-- Text provided --
The U.S. News & World Report also ranked some of the college's programs as top in the nation. The graduate urban planning program was ranked seventh in the nation, and the public administration graduate program was ranked twelfth in the nation. In addition, the public affairs program was ranked as twenty-seventh in the nation.

===Ranking history===
According to 2009 rankings by DesignIntelligence, the journal published by the Design Futures Council and the only national college ranking survey focused exclusively on design, Virginia Tech's Architecture Program was recognized as one of America's World-Class Schools of Architecture with highest distinction, tied with Harvard, Yale, and Columbia Universities. The multidimensional DesignIntelligence ranking, was based on five criteria: current rankings by professional practices; historic 10-year rankings by professional practices; rankings by academic department deans and chairs; overall campus environment and student evaluations; and program accreditation.

In addition to the school rankings by professionals, deans and chairs from academic programs participate in separate surveys for DesignIntelligence. In 2012, the deans ranked the Bachelor of Architecture program #2, citing the program's "design quality, preparation for professional practice, and collaboration with other majors." The deans ranked the undergraduate Interior Design program #3, citing its "faculty, comprehensive education, and collaborative teaching approach." The deans ranked the undergraduate Landscape Architecture program #4, citing its "excellent resources, good design program, and diversity of students." The deans' survey ranked the undergraduate program in Industrial Design #2 in the nation, citing its "emphasis on human factors, comprehensive program, and quality of students."

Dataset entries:
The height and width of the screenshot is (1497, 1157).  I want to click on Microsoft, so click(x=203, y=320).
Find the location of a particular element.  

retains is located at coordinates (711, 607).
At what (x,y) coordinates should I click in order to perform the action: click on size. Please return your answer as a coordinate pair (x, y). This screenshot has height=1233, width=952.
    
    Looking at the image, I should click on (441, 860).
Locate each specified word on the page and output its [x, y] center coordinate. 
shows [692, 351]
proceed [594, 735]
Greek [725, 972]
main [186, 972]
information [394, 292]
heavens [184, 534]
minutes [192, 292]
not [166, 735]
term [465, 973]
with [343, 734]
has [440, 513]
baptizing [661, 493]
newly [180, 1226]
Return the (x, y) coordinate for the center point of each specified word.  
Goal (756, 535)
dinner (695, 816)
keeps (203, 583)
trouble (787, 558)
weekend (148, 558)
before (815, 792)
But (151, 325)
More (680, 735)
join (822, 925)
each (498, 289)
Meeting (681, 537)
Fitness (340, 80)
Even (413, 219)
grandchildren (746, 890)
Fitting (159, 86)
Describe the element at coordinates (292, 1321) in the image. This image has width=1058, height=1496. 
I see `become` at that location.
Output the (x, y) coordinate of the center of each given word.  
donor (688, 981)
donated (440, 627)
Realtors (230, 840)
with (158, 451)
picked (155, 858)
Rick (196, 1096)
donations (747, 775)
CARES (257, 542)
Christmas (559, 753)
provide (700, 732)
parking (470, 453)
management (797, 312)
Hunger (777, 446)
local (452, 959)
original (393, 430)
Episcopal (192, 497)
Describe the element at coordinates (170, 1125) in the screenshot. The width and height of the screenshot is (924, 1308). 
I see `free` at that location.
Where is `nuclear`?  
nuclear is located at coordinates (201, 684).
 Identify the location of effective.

-- Work request 1 --
Extract the part of the Virginia Tech rankings passage from "The U.S. News" to "twenty-seventh in the nation.", word for word.
-- Work request 2 --
Using the Virginia Tech rankings passage, decide whether each statement agrees with it, answering yes or no and quoting the words that decide it: (a) The graduate urban planning program was ranked seventh in the nation. (b) In 2012, the deans ranked the undergraduate Interior Design program #2. (c) The DesignIntelligence ranking was based on five criteria.
-- Work request 3 --
Carry on the Virginia Tech rankings passage from its last sentence.
The entries are material separate from the Virginia Tech rankings passage.

-- Response area 1 --
The U.S. News & World Report also ranked some of the college's programs as top in the nation. The graduate urban planning program was ranked seventh in the nation, and the public administration graduate program was ranked twelfth in the nation. In addition, the public affairs program was ranked as twenty-seventh in the nation.

-- Response area 2 --
(a) Yes: "The graduate urban planning program was ranked seventh in the nation"
(b) No: "The deans ranked the undergraduate Interior Design program #3"
(c) Yes: "was based on five criteria"

-- Response area 3 --
==Notable alumni==

- Christian Bailey AIA
- Steve Bannon, White House Chief Strategist for the first Trump Administration
- Raymond S. Calabro, FAIA
- A. Jack Davis, FAIA
- Carl D'Silva, FAIA
- Martin Felsen, FAIA of UrbanLab
- Kevin Jones
- Robert S. Mills, FAIA
- Thomas W. Moss Jr. (building construction 1950) was Speaker of the Virginia House of Delegates from 1991 to 2000.
- Thomas S. Shiner, FAIA
- Adam M. Shalleck, FAIA
- Charles W. Steger, Ph.D. 15th President of Virginia Tech (2000 - 2014)
- Keith Zawistowski, AIA, GC, co-founder of Design/Build lab at Virginia Tech with wife, Marie Zawistowski.